Fahrul P. Amama
Seriwang sangihe (Eutrychomyias rowleyi) yang hanya terdapat di Pulau Sangihe (Sulawesi Utara) disebut-sebut sebagai salah satu burung paling langka di dunia saat ini. Populasinya hanya sekitar 19–135 ekor. Karenanya tidak heran jika BirdLife International memberikan status keterancaman tertinggi yaitu “kritis” bagi jenis ini. Seriwang sangihe merupakan genus tersendiri Eutrychomyias, dengan species tunggal, tanpa ras. Burung pemakan serangga nan cantik ini pertama kali diketahui berdasarkan awetan yang diperoleh A. B. Meyer, seorang naturalis berkebangsaan Jerman, pada tahun 1873. Setelah itu seriwang sangihe tidak terdengar lagi beritanya, kecuali dua catatan perjumpaan yang meragukan (1978 dan 1995). Beberapa ahli sempat mengkhawatirkan bahwa jenis ini telah punah, hingga pada bulan Oktober 1998 burung ini ditemukan kembali di hutan primer di bagian selatan pulau Sangihe. Orang di Sangihe menyebutnya dengan nama daerah Manu’ Niu, sebagai penghormatan kepada Om Niu (Anius Dadowali), warga desa Ulung Peliang, Kecamatan Tamako, Kabupaten Sangihe. Om Niu lah yang pertama kali menemukan kembali seriwang sangihe, setelah kurang lebih 125 tahun tidak terlihat lagi keberadaanya. Saat itu Om Niu tengah membantu tim Action Sampiri gabungan peneliti dari Inggris dan Indonesia yang melakukan ekspedisi riset di sana.
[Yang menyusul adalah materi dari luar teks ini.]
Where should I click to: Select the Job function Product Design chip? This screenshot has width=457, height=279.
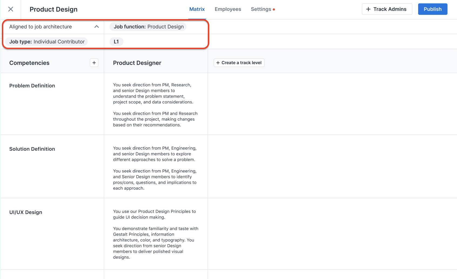(148, 27)
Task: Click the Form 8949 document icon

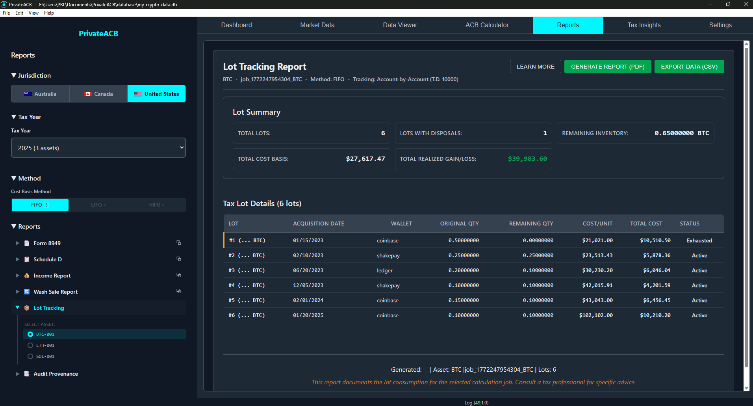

Ukurannya kurang lebih 18 cm. Punggung, sayap serta ekor biru langit, dengan bagian ekor lebih biru dan gelap di tepi ekor. Pas sekali dengan nama Inggrisnya, Caerulean-Paradise Flycatcher. Sayap terbang berwarna abu-abu gelap, sementara bagian tenggorokan hingga perut berwarna abu-abu terang dan agak kebiruan di bagian sisi. Lingkar sekitar mata berwarna putih dengan pupil mata berwarna coklat gelap dan paruh hitam. Di sekitar paruh terdapat kumis cukup panjang. Kaki berwarna abu-abu kebiruan dengan jari kaki dan kuku berwarna kelabu.
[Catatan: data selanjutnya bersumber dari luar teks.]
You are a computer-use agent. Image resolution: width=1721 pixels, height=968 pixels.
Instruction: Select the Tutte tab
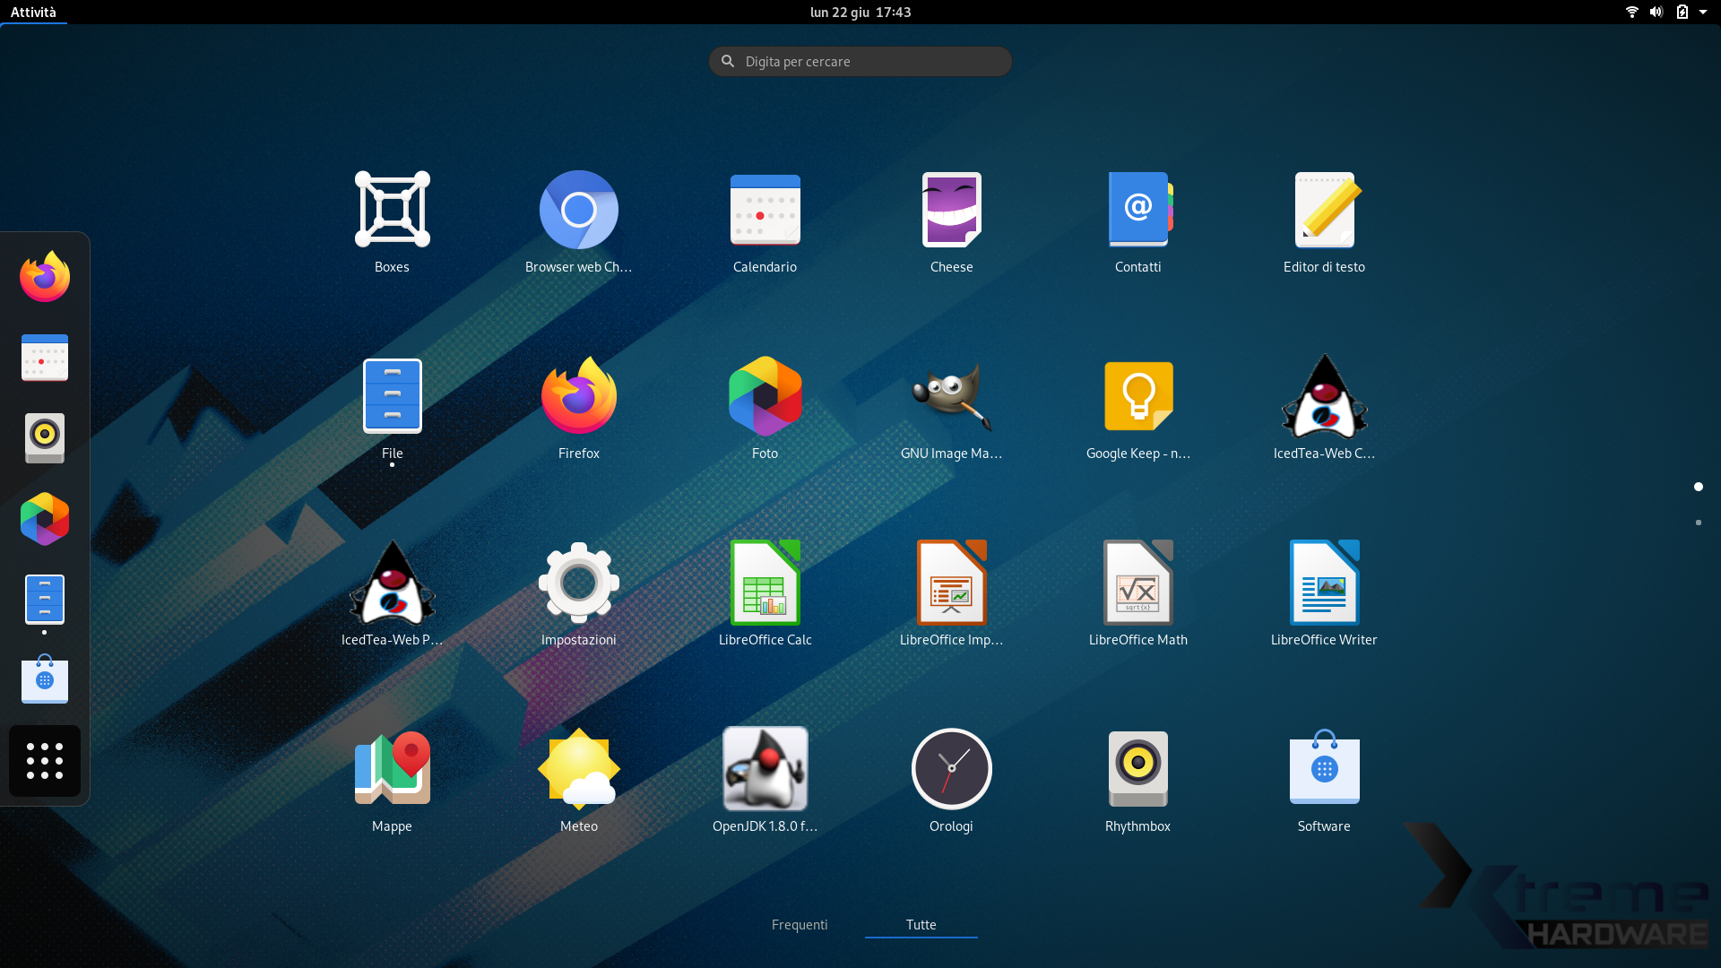tap(921, 925)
Seriwang sangihe secara alami menghuni kawasan lembah yang masih berhutan di Pegunungan Sahendaruman pada ketinggian antara 475 meter hingga 650 meter di atas permukaan laut. Endemik Pulau Sangihe ini memiliki penyebaran yang sangat sempit dan terkonsentrasi di lembah lembah curam yang masih berhutan. Luas hutan primer yang menjadi habitatnya di Pegunungan sahendaruman hanyalah sekitar 519 hektar, kira-kira seluas Kecamatan Matraman, Jakarta Timur. Dari 45 lembah sekeliling Gunung Sahandaruman yang telah disurvei pada tahun 2006, hanya 21 lembah di antaranya ditemukan populasi seriwang sangihe. Populasinya yang sangat kecil serta hilangnya habitat hutan yang terus berlanjut menjadi ancaman utama bagi kelestarian seriwang sangihe.
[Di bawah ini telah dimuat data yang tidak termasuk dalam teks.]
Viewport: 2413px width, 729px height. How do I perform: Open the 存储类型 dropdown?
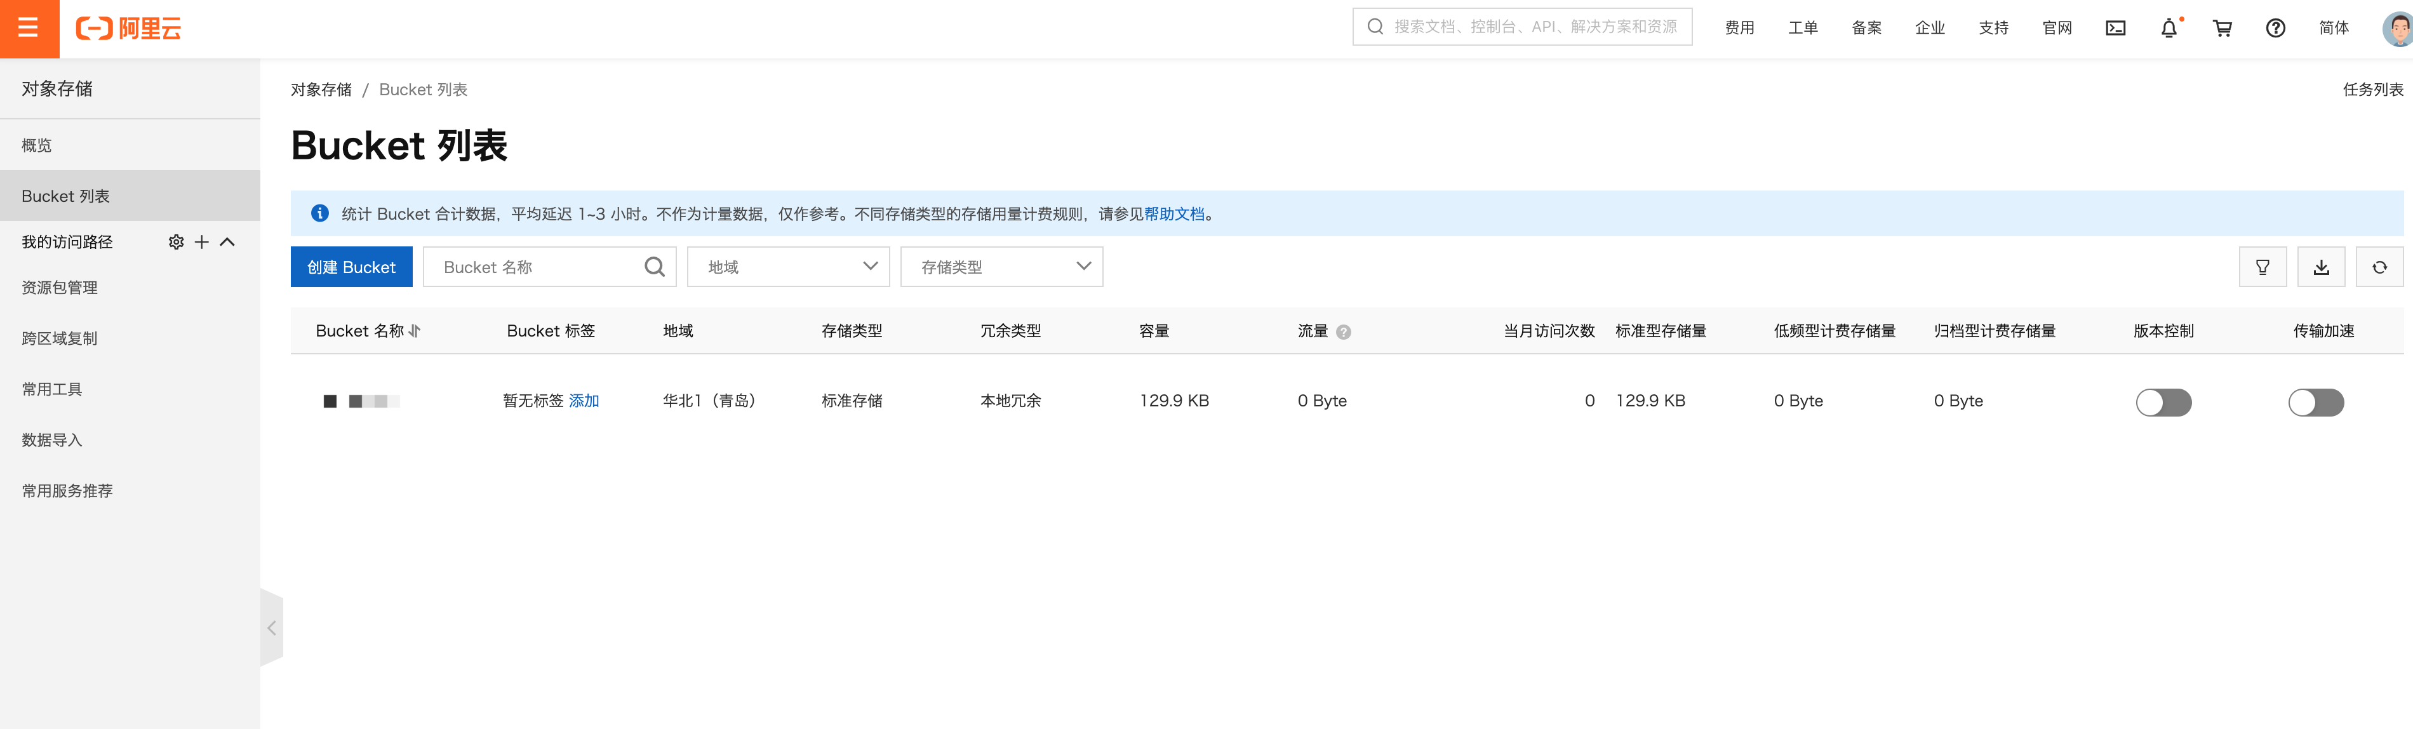(1000, 266)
ilustrasi: Fahrul Amama (Yayasan Sampiri, 2000)
2 comments:
Di bulan januari 2010, saya mencoba birdwatching di gunung Sahendaruman demi melihat 'seriwang sangihe'...tapi hasilnya hanya kekecewaan.
Bulan januari adalah waktu paling tidak ideal untuk mengamati burung di sahendaruman, terutama untuk jenis seriwang sangihe. Bulan itu adalah puncaknya musim hujan, saat curah hujan sedang tinggi-tingginya. Mengamati burung paling ideal adalah di pagi hari saat cuaca cerah. Pengalaman saya, seriwang sangihe selama ini hanya teramati saat cuaca cerah. Burung ini pertama kali ditemukan kembali, setelah lebih dari satu abad menghilang, pada bulan Oktober 1998, dan bulan Oktober adalah waktu yang pas untuk mengamati burung di sahendaruman.